▸ **COMPLETE THE FOLLOWING**:
- 1) Please retype part of the abstract on visual spatial summation word for word. Begin at the words "Results: The mean" and stop after "with retinal disease.".
- 2) Answer these from the abstract on visual spatial summation:
(a) How many subjects with optic nerve disease took part?
(b) Which Goldmann stimulus sizes were used in the visual field tests?
(c) In the normal subjects, what was the mean coefficient of summation k at 27 degrees of eccentricity?

▸ **EXCERPT PROVIDED**:
----
Purpose: When the size of a stimulus on the retina is increased but the sensitivity to light per unit area is not proportionately decreased, incomplete spatial summation is manifested. This can be described by the equation: Ak x L = C, where A is the target area, L is the threshold of luminance, C a constant, and k is the coefficient of summation. The goal of this study was to use the topological variation in the coefficient of summation k in the visual field across disease states from different pathology to give insight into the neural substrate for spatial summation

Methods: 1Thirteen normal subjects, 14 subjects with optic nerve disease, and 12 subjects with retinal diseases performed Humphrey full-threshold automated visual field tests (Goldmann sizes I and V). The log of the target stimulus area on the retina (log A) was plotted against the log of the differential light sensitivity (DLS) in dB converted to decalamberts (log L), for each locus. Least squares regression was used to calculate the slope of the best-fit line, resulting in the coefficient of summation k. The coefficients of summation calculated from locus with deficit were compared

Results: The mean coefficient of summation k for the 13 normal subjects ranged from 0.4 at the fovea to 0.8 at 27 degrees of eccentricity, similar to that described in previous studies. Spatial summation was more complete (closer to 1) as the visual deficit became greater, and this was true for both retinal and retinal ganglion cell disease. There was nearly identical patterns of coefficients of summation k calculated at equivalent deficits of the visual field for subjects with retinal ganglion cell disease and subjects with retinal disease.
----
▸ **GIVEN RECORDS**:
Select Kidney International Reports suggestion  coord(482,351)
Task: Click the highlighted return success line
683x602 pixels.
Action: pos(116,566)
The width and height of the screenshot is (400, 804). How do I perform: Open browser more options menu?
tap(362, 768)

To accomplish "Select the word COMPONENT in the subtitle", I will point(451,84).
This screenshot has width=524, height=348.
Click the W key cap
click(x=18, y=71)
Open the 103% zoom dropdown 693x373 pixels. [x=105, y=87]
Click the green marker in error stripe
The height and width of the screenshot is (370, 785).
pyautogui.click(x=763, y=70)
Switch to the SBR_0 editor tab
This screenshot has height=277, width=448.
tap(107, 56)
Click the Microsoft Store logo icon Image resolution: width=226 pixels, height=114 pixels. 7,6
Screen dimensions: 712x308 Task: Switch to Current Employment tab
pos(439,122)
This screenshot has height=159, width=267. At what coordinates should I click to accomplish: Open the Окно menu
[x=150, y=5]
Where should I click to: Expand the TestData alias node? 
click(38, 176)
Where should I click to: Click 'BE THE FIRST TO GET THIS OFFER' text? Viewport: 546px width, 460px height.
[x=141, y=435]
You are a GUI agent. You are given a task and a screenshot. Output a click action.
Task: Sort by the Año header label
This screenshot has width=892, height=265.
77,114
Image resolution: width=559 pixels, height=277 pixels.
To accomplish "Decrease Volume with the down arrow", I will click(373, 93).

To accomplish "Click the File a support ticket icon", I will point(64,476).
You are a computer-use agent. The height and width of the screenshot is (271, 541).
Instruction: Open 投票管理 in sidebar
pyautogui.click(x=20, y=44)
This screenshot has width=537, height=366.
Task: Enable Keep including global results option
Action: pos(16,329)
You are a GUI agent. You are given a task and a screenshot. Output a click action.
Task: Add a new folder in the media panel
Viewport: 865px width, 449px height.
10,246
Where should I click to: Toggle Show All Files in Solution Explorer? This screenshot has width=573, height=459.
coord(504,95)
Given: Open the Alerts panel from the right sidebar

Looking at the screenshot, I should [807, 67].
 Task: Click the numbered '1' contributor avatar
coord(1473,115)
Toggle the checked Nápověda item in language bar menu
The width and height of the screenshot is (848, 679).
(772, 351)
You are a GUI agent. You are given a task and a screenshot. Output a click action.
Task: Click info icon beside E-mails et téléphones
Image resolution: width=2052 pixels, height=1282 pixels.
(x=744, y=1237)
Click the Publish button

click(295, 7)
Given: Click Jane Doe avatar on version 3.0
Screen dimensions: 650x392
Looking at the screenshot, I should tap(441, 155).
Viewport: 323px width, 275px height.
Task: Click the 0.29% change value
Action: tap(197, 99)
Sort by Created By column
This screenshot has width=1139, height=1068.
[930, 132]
----
▸ **RESPONSES**:
- 1)
Results: The mean coefficient of summation k for the 13 normal subjects ranged from 0.4 at the fovea to 0.8 at 27 degrees of eccentricity, similar to that described in previous studies. Spatial summation was more complete (closer to 1) as the visual deficit became greater, and this was true for both retinal and retinal ganglion cell disease. There was nearly identical patterns of coefficients of summation k calculated at equivalent deficits of the visual field for subjects with retinal ganglion cell disease and subjects with retinal disease.

- 2)
(a) 14
(b) Sizes I and V
(c) 0.8